Rev. James Bickel, Galilee Lutheran Church, Pewaukee and Executive Director of Outreach for Hope, said “I have a vested interest in this, but I want to speak about a faith issue; this is about our faith and how we express it. We generally think about what we have in our pockets, but God gives us everything. When we leave, we leave that all behind.” He said that the church is often a low priority for such giving, but that with an endowment fund we have an opportunity to say “this is what we are about; this is what our life is about.” Saying that tax advantages today are structured so well for setting up an estate, while leaving something for children, but making “a real difference for the ministries that are your passion.” This, he said, is a way to move our gifts forward.
Rev.
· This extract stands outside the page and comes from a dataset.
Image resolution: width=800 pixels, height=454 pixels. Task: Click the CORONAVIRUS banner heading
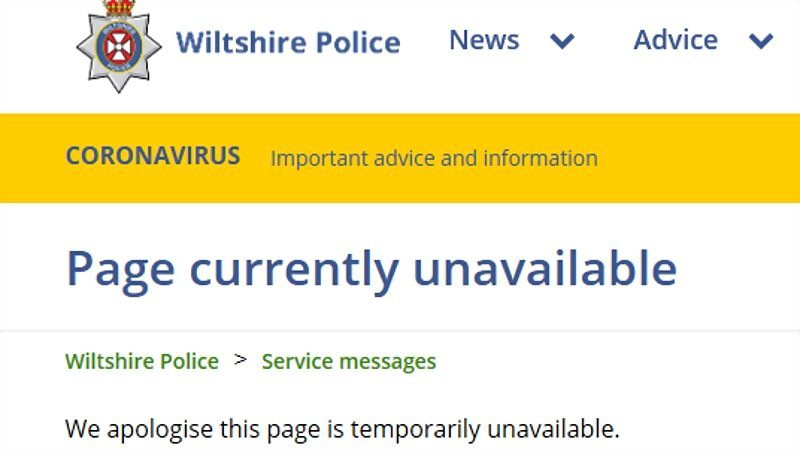(153, 156)
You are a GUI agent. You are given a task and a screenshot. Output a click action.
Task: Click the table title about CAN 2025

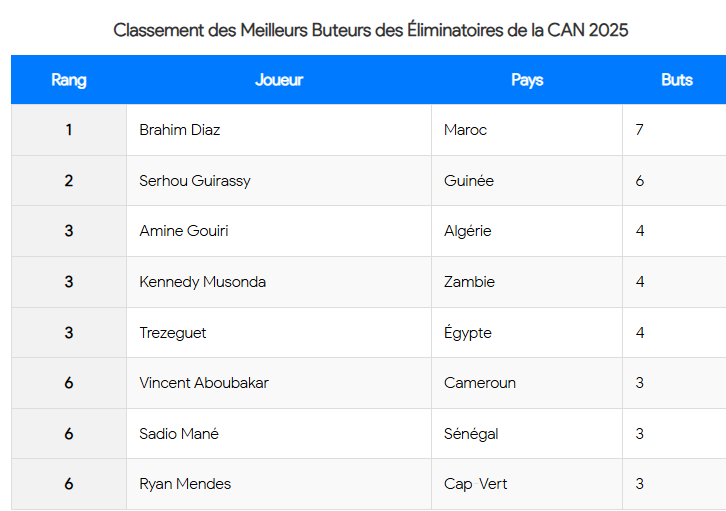point(371,30)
Ted Romberg, retired, and a member of Ascension Lutheran Church in Waukesha, said in addressing the fiduciary issues that there is intended to be an ELCA Foundation tie-in. He said that his congregation started an endowment fund which has grown but which, he went on, has not affected current giving. These gifts are meant to be after life, through wills. Individuals would then have options for all three expressions of the church for planned giving: to their congregation, the synod, or the ELCA. He added that there are two attorneys working on details for the structure of the endowment fund. He is in favor of the resolution.
SA14.05.04. Adoption of Resolution 1
The Assembly voted to adopt Resolution 1 as presented.
The vote on Resolution 1 was 260 in favor, 16 opposed.
Resolution 2 – Resolution Encouraging Voting Member Diversity and Participation
The second resolution, which was submitted by the Waukesha Cluster, was presented to the Assembly for its consideration. It was noted that the Reference and Counsel Committee recommended against passage of this amendment.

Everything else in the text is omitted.